The exhibition is organised by Mudam Luxembourg and Kunsthalle Wien, Vienna.
– Radical Software Exhibition Statement, 2024
Shoe-Field (1982-89) is one of Sonya Rapoport’s most well-recognized computer-mediated “audience participation performances.” Participants were asked questions about why they wore their shoes, then Rapoport collected and processed this data by computer, assigning each person a “shoe-psyche number” expressed an ASCII plot. Reflecting her interests in the social dimensions of technology and the potential of computers to process people’s subjectivity, Shoe-Field is both a thought-provoking experiment and a humorous and engaging experience.
Shoe-Field was recently shown in the exhibition Force-Fields at Julie Casemore Gallery, San Francisco, 2023, and Coded: Art Enters the Computer Age, 1952-1982 at Los Angeles County Museum of Art, 2023.
Radical Software will feature the most extensive and fully-realized installation of Shoe-Field since Rapoport’s landmark exhibition at Media, San Francisco, in 1986.
The exhibition will be traveling to Kunsthalle Wien, Vienna, in 2025.
Catalog Now Available!
The catalog for the exhibition Radical Software: Women, Art & Computing 1960–1991 at MUDAM Luxembourg is now available!

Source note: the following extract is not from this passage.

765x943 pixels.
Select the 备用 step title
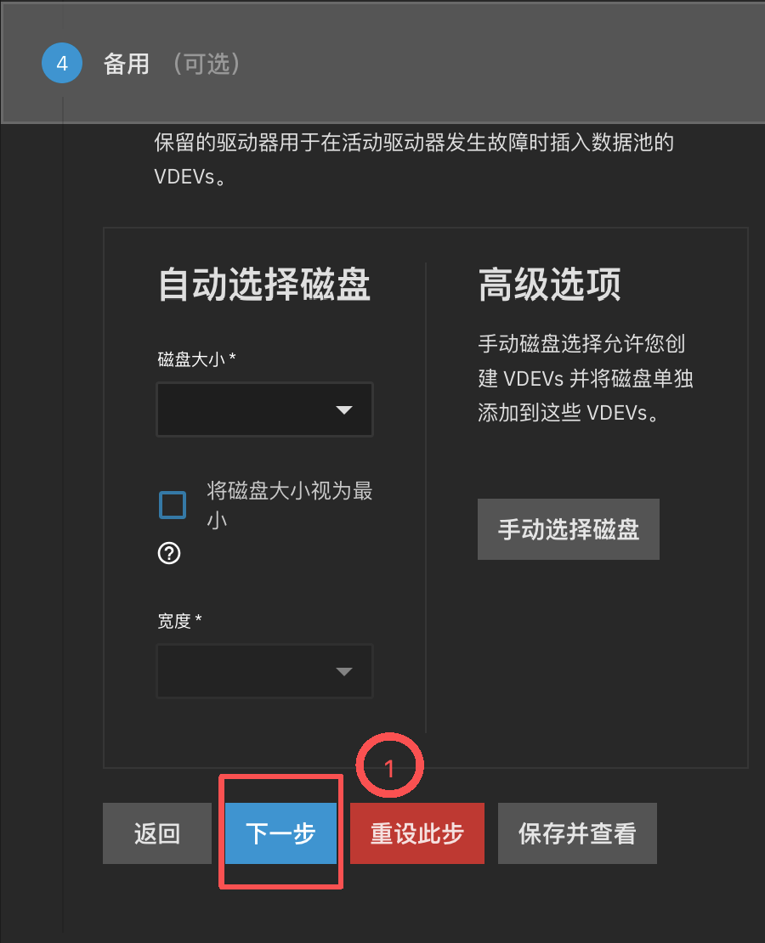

The publication accompanies the exhibition surveying the history of digital art from a feminist perspective, focusing on women who worked with computers as a tool or subject and artists that worked in an inherently computational way. This extensive publication includes three new essays by Tina Rivers Ryan, Margit Rosen and the exhibition’s curator, Michelle Cotton. It also features a richly illustrated timeline covering the period between 1613 and 1991 and includes twenty-seven new interviews with artists and over 200 illustrations.